BEGIN SUPPLIED MATERIAL

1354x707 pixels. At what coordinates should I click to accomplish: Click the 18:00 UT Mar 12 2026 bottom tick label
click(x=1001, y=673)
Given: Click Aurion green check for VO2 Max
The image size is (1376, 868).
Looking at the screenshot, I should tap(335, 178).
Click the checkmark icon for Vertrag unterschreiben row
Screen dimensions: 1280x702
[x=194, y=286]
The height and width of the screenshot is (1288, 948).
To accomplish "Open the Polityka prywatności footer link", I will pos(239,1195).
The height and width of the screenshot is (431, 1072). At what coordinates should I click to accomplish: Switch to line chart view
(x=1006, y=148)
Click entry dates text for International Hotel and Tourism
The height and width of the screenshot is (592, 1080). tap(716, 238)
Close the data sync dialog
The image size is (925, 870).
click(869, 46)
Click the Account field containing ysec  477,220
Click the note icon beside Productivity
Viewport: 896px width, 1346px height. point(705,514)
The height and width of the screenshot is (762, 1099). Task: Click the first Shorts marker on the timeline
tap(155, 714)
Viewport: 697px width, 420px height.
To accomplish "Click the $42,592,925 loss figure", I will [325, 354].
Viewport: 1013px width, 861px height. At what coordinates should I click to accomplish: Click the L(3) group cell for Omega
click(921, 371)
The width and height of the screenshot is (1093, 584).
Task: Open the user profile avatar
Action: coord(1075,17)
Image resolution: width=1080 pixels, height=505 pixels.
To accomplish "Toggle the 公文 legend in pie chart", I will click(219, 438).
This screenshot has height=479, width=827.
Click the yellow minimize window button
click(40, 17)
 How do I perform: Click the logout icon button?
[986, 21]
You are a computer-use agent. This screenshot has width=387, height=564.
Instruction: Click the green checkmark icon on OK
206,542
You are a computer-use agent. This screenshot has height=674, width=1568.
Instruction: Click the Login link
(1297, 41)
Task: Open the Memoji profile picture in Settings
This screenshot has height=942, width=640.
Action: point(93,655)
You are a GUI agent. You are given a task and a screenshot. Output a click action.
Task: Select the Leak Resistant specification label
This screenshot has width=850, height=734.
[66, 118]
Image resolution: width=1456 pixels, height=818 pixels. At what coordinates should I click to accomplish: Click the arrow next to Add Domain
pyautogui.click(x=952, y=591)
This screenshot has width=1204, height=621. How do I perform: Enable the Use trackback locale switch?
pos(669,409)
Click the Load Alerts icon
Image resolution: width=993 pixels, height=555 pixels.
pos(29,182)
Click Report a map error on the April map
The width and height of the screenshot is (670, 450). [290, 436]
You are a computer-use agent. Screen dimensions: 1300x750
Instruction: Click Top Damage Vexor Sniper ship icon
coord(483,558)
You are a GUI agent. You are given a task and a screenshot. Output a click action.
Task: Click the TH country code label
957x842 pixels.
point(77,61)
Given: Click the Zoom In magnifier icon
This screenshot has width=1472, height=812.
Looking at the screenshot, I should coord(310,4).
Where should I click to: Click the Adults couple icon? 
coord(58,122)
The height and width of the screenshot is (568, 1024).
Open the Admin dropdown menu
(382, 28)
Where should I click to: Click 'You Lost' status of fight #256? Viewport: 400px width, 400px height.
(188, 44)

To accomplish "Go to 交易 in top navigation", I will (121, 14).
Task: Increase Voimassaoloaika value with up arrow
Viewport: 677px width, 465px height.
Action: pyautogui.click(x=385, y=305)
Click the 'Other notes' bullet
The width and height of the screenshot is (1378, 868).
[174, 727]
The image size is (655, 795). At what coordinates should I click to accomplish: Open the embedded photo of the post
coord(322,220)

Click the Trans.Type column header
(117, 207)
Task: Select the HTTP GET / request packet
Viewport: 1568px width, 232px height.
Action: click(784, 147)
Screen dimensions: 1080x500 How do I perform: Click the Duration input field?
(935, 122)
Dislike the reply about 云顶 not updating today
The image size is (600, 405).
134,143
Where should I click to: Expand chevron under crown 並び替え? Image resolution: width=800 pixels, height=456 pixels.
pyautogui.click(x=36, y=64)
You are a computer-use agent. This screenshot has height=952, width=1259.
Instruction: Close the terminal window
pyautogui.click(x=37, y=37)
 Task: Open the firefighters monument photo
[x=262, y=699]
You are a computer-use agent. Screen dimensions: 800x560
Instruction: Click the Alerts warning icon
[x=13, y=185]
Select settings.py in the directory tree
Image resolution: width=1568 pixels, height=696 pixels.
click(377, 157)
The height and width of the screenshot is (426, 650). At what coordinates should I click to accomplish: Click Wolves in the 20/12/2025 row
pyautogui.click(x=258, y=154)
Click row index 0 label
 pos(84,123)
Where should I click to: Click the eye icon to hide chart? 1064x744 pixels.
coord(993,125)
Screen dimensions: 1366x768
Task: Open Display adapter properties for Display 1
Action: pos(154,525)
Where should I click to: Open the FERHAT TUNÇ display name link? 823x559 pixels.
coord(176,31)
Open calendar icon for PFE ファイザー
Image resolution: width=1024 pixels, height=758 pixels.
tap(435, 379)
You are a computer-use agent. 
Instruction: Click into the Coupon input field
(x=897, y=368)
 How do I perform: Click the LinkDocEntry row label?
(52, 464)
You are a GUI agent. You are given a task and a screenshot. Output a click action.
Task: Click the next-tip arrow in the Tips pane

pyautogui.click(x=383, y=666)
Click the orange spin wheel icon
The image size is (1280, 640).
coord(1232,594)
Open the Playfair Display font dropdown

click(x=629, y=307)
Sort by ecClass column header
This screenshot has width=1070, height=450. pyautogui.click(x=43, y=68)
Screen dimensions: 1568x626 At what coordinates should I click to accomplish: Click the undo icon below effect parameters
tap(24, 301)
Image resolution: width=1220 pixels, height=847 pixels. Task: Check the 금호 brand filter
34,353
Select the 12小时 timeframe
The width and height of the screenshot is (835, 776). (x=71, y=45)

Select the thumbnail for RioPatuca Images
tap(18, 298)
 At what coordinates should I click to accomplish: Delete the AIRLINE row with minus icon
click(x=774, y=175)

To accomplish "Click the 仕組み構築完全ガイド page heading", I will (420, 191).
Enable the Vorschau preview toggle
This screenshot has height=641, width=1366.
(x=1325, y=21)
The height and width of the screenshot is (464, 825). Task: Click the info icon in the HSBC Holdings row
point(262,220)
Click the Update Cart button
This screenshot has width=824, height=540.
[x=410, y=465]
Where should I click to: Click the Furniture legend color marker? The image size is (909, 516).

END SUPPLIED MATERIAL

WORK ORDER: In the records above, find each line that mentions the word "agent", and copy it.

SOLUTION FOR THIS EXERCISE:
You are a computer-use agent. This screenshot has width=387, height=564.
You are a computer-use agent. This screenshot has height=674, width=1568.
You are a GUI agent. You are given a task and a screenshot. Output a click action.
You are a computer-use agent. Screen dimensions: 1300x750
You are a GUI agent. You are given a task and a screenshot. Output a click action.
You are a computer-use agent. This screenshot has height=952, width=1259.
You are a computer-use agent. Screen dimensions: 800x560
You are a computer-use agent. 
You are a GUI agent. You are given a task and a screenshot. Output a click action.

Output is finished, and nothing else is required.